Another Kane quiz is probable.E-journal: Response to the readings, due by class time on Friday 2/21.
Suggestion: If you were a historian attempting to account for the differences between Muslim and Christian treatment of Jews in the Middle Ages, what questions would you need to ask? Which aspects of Islamic or Christian society would you examine? What sorts of data would you look for? (Pretend you are drafting a research proposal so that someone will give you lots of money to go work in the libraries of Europe.)
Due Monday, February 24:
17 pages plus optional reading
Chapter Two and Conclusion (pp. 17-29, 195-199) of Under Crescent and Cross
OPTIONAL READING: Under Crescent and Cross, Chapter One, "Myth and Countermyth" (pp. 3-14, included in the photocopies). That the medieval period was a "golden age" of Muslim-Jewish coexistence may come as a surprise to anyone accustomed to the hostility, suspicion, and violence that so often characterize relations between Jews and Muslims today.
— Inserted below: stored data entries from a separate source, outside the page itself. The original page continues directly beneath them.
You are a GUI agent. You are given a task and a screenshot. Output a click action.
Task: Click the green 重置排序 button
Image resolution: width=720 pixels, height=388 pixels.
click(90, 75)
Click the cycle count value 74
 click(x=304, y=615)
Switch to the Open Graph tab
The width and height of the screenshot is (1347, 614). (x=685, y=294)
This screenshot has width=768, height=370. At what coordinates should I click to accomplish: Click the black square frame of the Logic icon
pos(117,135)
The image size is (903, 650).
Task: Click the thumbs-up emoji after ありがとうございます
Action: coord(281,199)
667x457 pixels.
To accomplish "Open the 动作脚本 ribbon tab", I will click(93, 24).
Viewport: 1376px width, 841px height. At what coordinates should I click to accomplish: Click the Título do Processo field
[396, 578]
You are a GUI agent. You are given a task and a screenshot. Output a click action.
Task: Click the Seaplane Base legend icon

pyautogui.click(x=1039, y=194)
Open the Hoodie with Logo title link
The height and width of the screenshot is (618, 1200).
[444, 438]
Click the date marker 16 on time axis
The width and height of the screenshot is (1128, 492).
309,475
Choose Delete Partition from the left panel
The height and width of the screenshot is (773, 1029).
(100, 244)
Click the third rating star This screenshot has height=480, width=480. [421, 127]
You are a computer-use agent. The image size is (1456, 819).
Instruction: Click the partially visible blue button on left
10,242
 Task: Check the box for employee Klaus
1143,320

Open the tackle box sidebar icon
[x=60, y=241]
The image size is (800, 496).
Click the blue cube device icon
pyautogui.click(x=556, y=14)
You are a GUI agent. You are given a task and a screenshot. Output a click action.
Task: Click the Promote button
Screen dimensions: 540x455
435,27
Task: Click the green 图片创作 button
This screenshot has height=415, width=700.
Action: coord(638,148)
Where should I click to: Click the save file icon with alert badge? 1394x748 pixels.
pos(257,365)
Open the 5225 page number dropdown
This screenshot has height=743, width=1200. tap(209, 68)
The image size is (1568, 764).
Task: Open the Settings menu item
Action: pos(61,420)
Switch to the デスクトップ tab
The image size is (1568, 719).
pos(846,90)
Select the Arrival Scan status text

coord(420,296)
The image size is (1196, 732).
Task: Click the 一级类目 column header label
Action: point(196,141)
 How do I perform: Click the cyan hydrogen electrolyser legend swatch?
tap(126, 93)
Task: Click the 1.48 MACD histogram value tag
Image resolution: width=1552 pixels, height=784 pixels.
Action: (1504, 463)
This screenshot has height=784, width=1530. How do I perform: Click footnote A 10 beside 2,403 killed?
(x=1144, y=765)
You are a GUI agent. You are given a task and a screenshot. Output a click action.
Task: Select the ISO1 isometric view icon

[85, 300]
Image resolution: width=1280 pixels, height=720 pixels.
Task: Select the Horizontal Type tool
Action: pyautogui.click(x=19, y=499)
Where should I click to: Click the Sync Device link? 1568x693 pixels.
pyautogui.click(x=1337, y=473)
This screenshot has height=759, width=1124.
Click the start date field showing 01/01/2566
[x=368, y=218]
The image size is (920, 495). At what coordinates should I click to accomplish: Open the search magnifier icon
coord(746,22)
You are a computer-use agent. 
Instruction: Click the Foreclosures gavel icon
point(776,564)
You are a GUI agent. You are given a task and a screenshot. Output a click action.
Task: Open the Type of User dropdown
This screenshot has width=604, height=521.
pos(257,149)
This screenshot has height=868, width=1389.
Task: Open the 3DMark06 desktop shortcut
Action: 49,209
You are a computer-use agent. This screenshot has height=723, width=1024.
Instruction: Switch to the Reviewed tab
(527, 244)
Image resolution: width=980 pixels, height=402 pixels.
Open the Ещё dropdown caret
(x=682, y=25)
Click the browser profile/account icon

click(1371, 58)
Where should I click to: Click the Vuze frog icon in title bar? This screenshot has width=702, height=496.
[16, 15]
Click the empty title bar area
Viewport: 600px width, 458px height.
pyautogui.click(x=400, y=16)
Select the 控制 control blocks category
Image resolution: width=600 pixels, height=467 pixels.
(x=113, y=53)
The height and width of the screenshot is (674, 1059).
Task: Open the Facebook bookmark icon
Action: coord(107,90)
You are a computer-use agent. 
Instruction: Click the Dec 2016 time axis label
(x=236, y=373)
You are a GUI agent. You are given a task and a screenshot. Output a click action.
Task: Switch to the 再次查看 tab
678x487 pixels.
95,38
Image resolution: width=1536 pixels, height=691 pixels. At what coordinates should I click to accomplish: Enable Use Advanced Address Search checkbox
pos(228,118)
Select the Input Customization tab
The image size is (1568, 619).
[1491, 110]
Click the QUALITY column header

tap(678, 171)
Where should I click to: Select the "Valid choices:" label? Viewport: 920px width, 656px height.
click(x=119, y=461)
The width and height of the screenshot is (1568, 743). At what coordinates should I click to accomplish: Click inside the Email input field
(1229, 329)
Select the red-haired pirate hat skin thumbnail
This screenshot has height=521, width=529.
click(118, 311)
For those of you interested in knowing more about this evolution, Chapter One provides an illuminating account of how historiography influenced and reflected certain changes in Jews' and Muslims' attitudes, both towards each other and towards the past.
E-journal: Response to the readings, due by class time on Monday 2/24.
Suggestion: Do the sections you have read from Mark Cohen's book stimulate any thoughts for the essay you are planning to write on Christianity and antisemitism?
Due Friday, February 28:
Course Book:
- Thomas Kane, The New Oxford Guide to Writing, Part III: "The Expository Paragraph," pp. 67-108.
E-journal: None.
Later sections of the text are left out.